** RECORDS SHOWN follows **
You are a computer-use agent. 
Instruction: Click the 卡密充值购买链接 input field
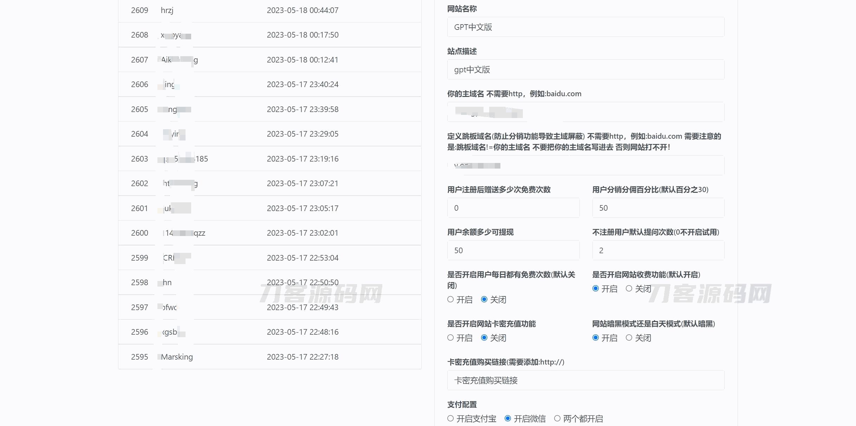pyautogui.click(x=585, y=380)

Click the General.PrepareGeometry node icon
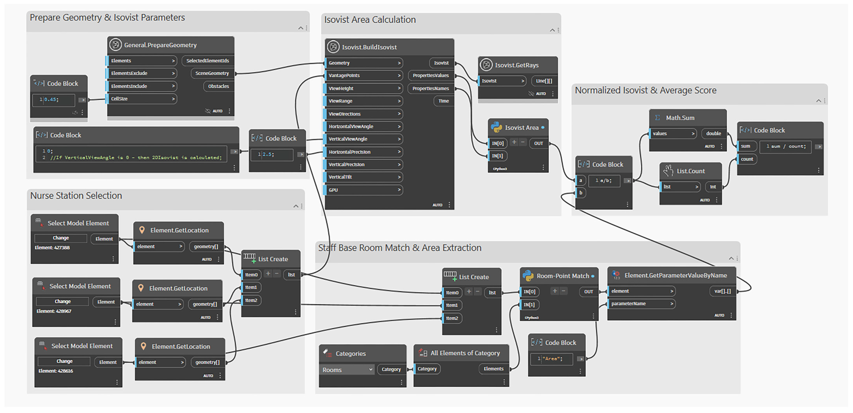point(115,44)
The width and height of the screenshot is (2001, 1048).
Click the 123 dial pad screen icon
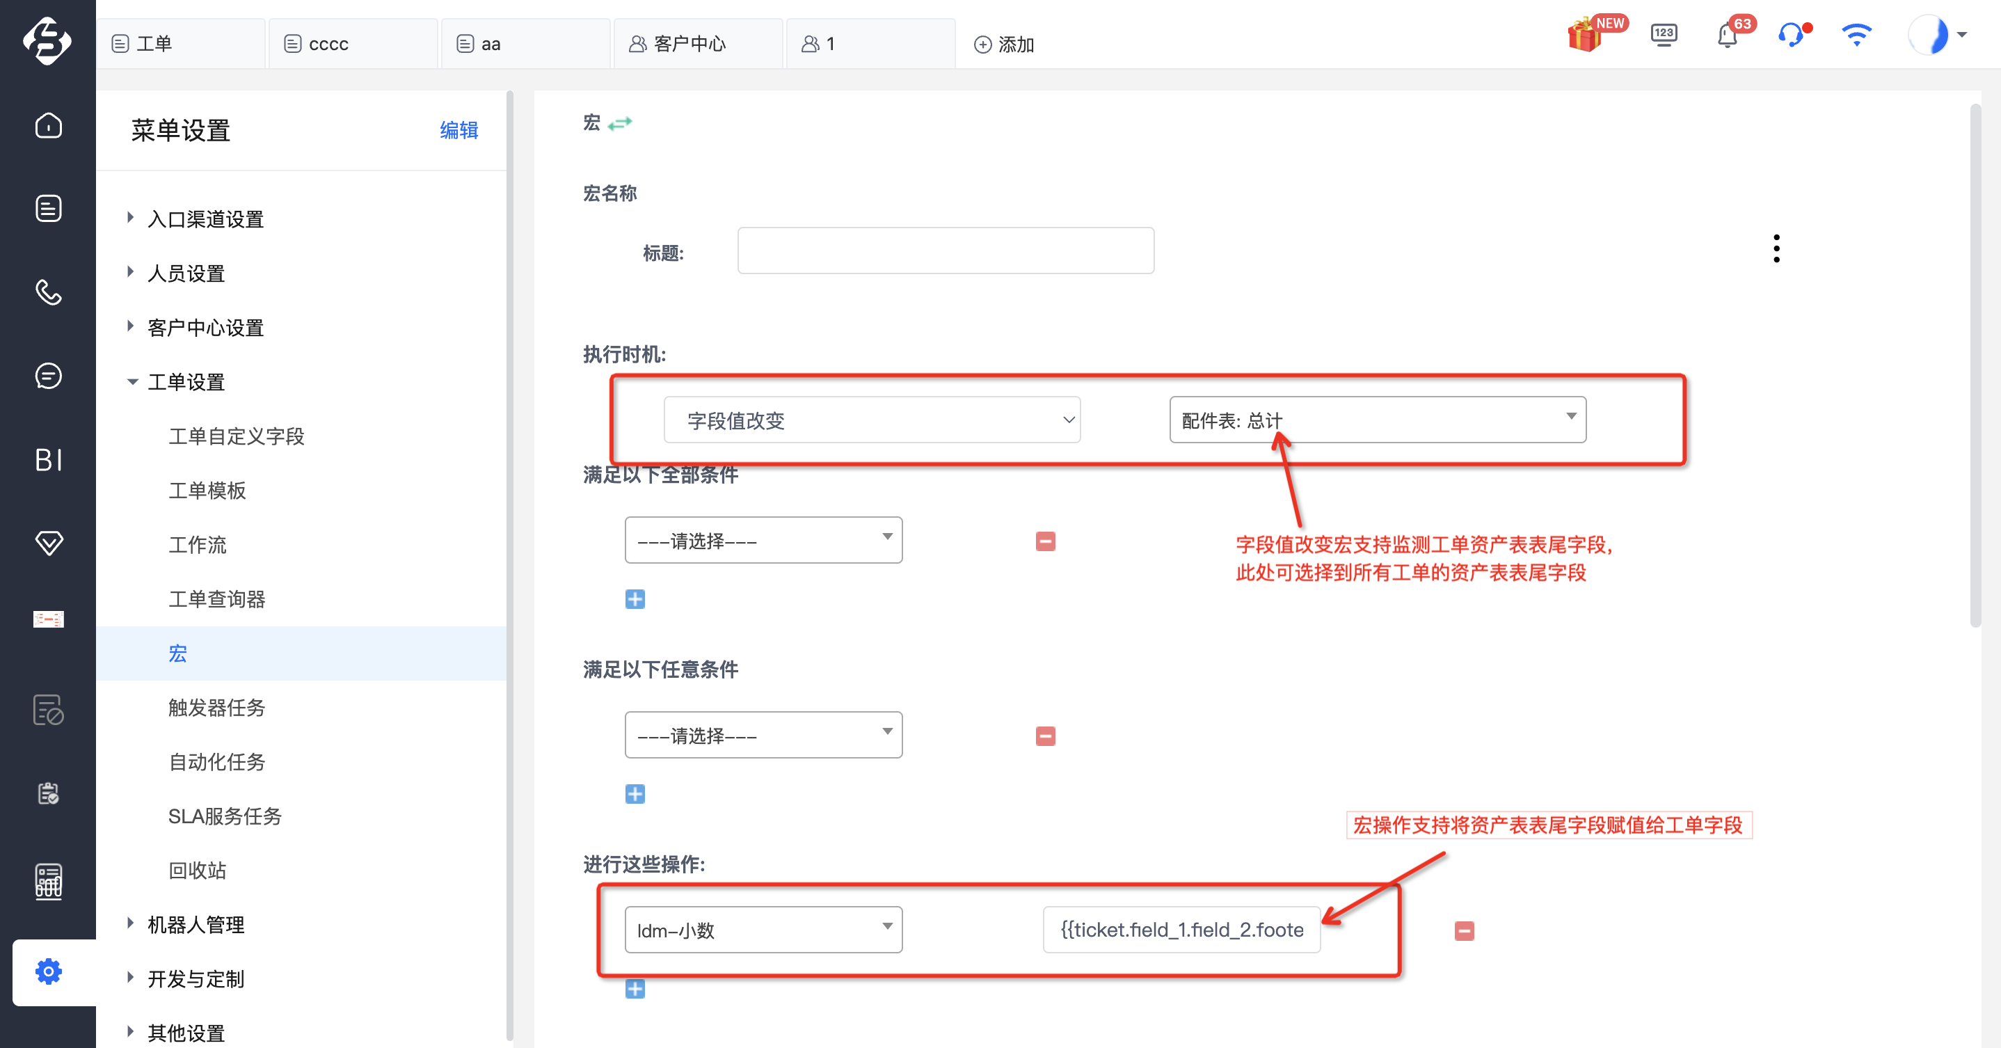[x=1663, y=36]
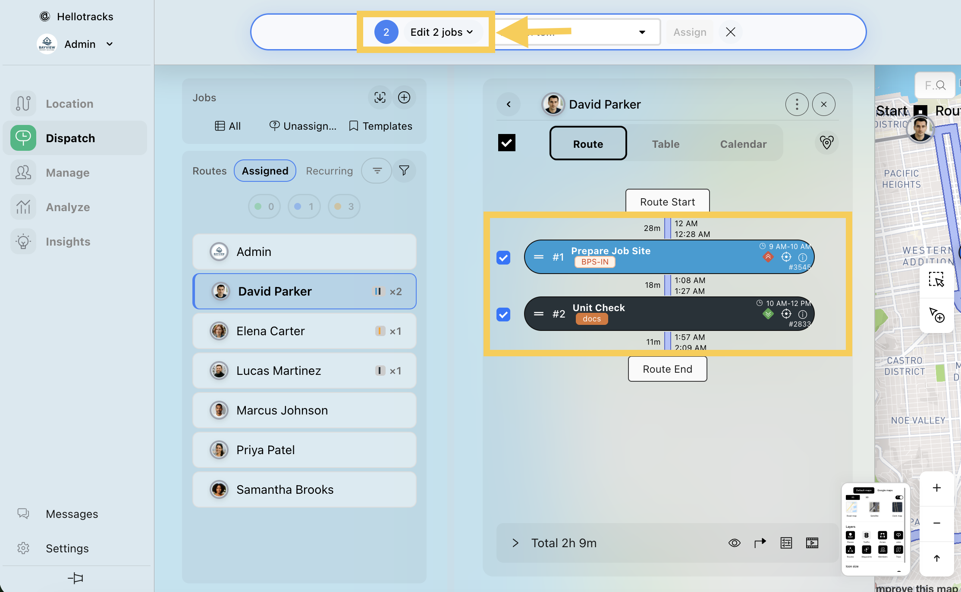
Task: Uncheck the Prepare Job Site checkbox
Action: pos(503,258)
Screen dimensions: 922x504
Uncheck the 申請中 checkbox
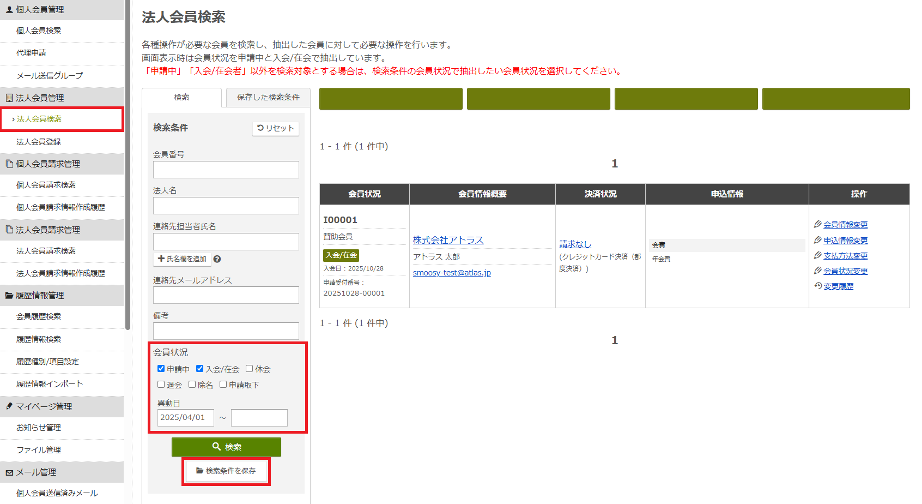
** End of RECORDS SHOWN **
### AIM OF THE EXERCISE
Without the pictures, give every line above again exactly.

### YOUR RESPONSE
You are a computer-use agent. 
Instruction: Click the 卡密充值购买链接 input field
pyautogui.click(x=585, y=380)

Click the General.PrepareGeometry node icon
point(115,44)
The width and height of the screenshot is (2001, 1048).
Click the 123 dial pad screen icon
[x=1663, y=36]
Task: Uncheck the Prepare Job Site checkbox
Action: pos(503,258)
Screen dimensions: 922x504
Uncheck the 申請中 checkbox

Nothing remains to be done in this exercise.